Stored entries
- - - - - - -

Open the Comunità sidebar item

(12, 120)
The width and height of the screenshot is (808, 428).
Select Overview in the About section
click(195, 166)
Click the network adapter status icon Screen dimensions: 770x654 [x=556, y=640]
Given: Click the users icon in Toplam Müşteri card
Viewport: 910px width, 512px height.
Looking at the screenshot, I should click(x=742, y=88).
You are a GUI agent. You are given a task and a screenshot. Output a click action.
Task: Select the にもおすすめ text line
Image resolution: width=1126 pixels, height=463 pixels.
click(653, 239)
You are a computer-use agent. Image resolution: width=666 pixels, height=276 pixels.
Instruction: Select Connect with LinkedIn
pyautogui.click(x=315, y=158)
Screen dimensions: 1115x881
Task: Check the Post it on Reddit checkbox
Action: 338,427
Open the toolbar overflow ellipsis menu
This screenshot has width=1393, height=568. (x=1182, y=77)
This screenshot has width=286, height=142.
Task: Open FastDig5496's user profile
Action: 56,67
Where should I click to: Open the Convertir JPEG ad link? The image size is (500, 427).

- - - - - - -

Exercise directions:
Only the count is wanted. Count the lines of the data above that include the string "agent".

Answer to the problem:
2